At the 2008 TBA (Time-Based Art (TBA) Festival in Portland, Oregon, I saw two productions that put a serious crimp in my long-standing skepticism about "postdramatic theater." One was a six-hour piece (originally from 1996) called Quizoola! by the British experimental theatre company Forced Entertainment, and the other was a new, fifty-minute work by that company's artistic director, Tim Etchells, Sight is the Sense That Dying People Tend to Lose First, written for and performed by the New York actor Jim Fletcher.

Both these works were squarely in the vein of the German scholar Hans-Thies Lehmann's much-discussed "postdramatic" paradigm for the cutting edge in international theatrical innovation during the past several decades. I am not a habitual user of this term, as many have become since Lehmann's book appeared in English in 2006. "Postdramatic" becomes a Procrustean absurdity when applied indiscriminately. It seems to me just the right description, however, for the kind of artist or group whose work really is driven by a loss of patience with drama per se. Companies in the vein of Forced Entertainment have broken faith with the very idea that staged fictional stories can ever operate with powerful critical force in a media-saturated world where story-patterns are cheapened by overexposure and audiences are chronically distracted by peripheral matters like self-referentiality and celebrity worship. Since 1984, this group has negotiated such obstacles by staging the failure of various performances to take conventional or traditionally entertaining shape.

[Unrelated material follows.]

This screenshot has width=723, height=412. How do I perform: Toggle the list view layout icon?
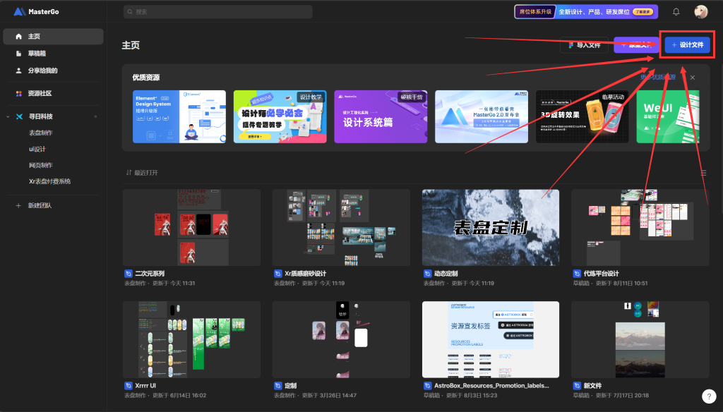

In First Night (2001), for example, eight performers were dressed up as if for a bright and lively vaudeville performance—promising singing, dancing and comedy—but in fact they had no such acts prepared. With their mouths frozen in broad, grimace-like smiles, they vamped for ninety minutes with disconnected anecdotes, verbal attacks on the audience, and ominous predictions about the future. Bloody Mess (2003) worked from a similar premise except that its ten performers hailed from a half-dozen different theatrical idioms: a couple of clowns, a pair of grooving dancers, a woman in a gown obsessed with an operatic death scene, an actor in a gorilla suit tossing popcorn at the audience, two rock-gig roadies who played air-guitar and imposed smoke-effects and flashy lights on the others. These figures collided, competed for attention, and confided their various incompatible desires to the audience. [End Page 1]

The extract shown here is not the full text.